The gates, piers and flanking walls at the main entrance to the cemetery from Bassaleg Road are also listed. This entrance provides vehicular access to the cemetery.

===Friends of St Woolos Cemetery===
In 2019, a trust was formed to support the cemetery, a much-loved and well-visited site in the heart of the city that contains a wealth of art, architecture, history, flora and fauna.

==Notable interments==
- Annie Brewer (1874–1921), nurse during the First World War, recipient of the Légion d'Honneur and the Croix de Guerre
- John Byrne VC (1832–1879), recipient of the Victoria Cross during the Crimean War
- Arthur Gould (1864–1919), international rugby player, regarded as Welsh rugby's first superstar
- Jon Lee (1968–2002), drummer with the rock band Feeder
- Miles Moseley (1888–1915), recipient of the Albert Medal for his actions during the Abercarn colliery disaster

==Notable memorials==
In addition to the buildings within the cemetery, there are a number of notable memorials on the site.

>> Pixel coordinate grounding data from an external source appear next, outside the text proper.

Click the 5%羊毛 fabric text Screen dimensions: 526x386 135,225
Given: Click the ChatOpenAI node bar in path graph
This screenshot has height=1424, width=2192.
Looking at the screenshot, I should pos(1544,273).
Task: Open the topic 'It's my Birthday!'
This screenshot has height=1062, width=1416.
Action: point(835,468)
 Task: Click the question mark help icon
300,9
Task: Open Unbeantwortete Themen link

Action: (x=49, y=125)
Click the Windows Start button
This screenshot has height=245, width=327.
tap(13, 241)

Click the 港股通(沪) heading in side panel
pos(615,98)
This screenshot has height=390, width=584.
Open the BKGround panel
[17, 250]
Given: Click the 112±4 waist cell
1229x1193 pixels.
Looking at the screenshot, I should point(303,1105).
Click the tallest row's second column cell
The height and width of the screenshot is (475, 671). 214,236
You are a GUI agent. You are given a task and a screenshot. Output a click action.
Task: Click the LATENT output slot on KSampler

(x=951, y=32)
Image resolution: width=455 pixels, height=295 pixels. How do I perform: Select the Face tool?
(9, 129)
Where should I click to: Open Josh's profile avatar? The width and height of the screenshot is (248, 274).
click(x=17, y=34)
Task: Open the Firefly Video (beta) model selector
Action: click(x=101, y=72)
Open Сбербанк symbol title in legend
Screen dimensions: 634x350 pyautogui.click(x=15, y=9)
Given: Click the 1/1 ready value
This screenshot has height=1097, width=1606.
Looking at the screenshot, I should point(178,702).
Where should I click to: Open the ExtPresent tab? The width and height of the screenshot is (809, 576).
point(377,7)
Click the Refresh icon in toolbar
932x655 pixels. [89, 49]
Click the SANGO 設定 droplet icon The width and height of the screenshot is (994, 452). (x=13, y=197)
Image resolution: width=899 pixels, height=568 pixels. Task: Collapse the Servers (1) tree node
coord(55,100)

===Newport Docks Disaster Memorial===

The cemetery contains a coarse-finished granite obelisk erected in memory of the victims of the Newport Docks disaster. On 2 July 1909, 39 men were killed when the retaining wall of the excavation that was to become an extension to the Alexandra Dock collapsed, trapping them in mud, water and debris.

===War memorial===
At the midpoint between the symmetrical chapels at the main entrance stands a Cross of Sacrifice, a war memorial erected by the Commonwealth War Graves Commission to commemorate local men who fell in the First World War. It commemorates 197 soldiers and sailors interred in this cemetery and in Christchurch Cemetery, also in Newport. It is located at .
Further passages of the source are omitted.